▶ [Dataset extract]
################
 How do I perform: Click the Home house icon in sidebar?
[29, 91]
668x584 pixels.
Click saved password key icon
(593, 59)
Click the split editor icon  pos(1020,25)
################
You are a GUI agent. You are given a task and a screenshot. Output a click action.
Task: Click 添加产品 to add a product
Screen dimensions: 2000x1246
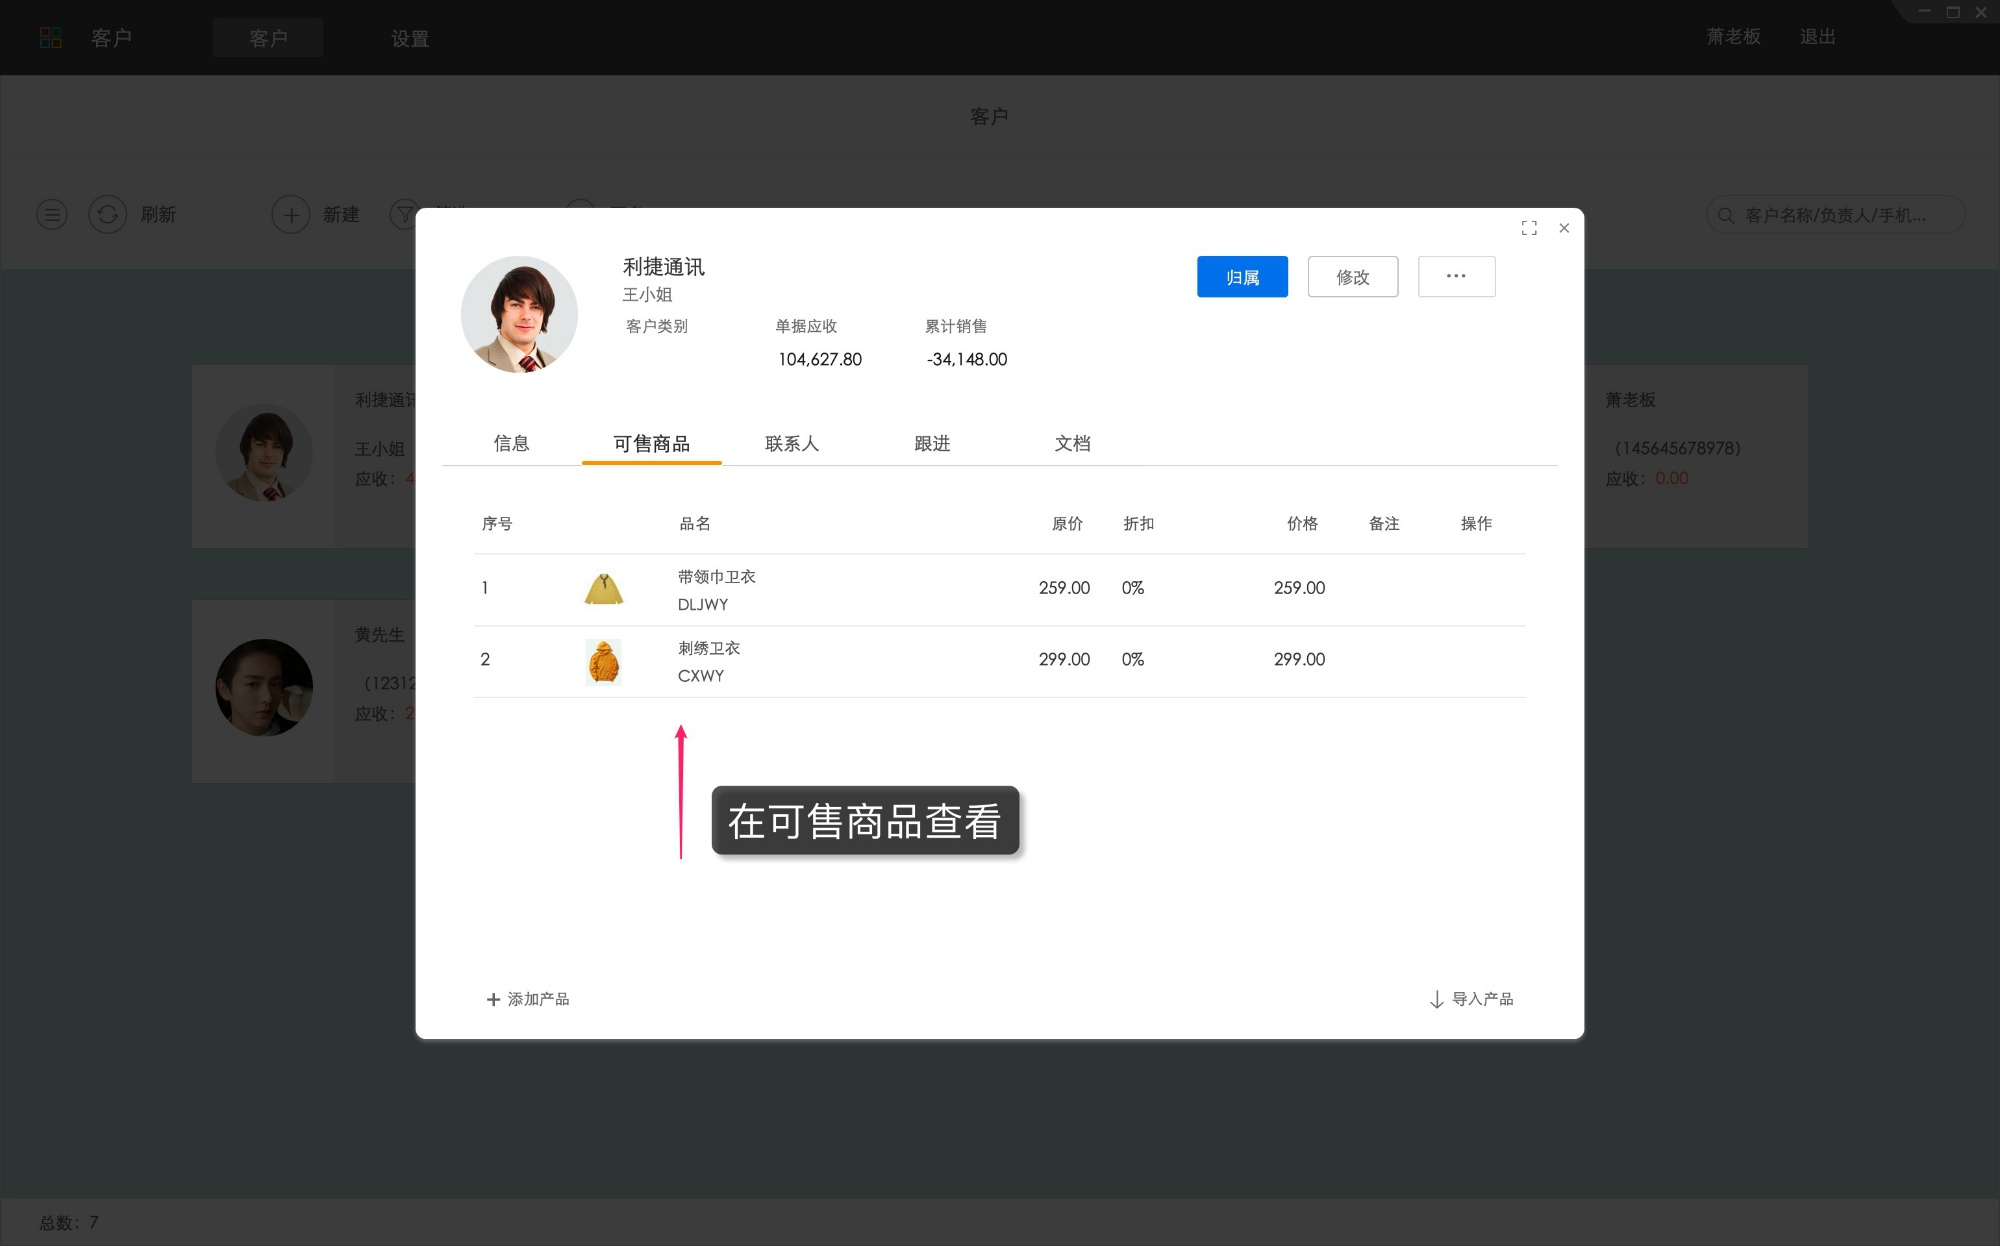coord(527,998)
################
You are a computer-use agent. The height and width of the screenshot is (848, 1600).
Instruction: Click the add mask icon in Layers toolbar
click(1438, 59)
################
Please write out the part of the material that opens with the line containing "668x584 pixels." and closes with the line containing "Click the split", keeping both of those lines and every line between them identical to the original.

668x584 pixels.
Click saved password key icon
(593, 59)
Click the split editor icon  pos(1020,25)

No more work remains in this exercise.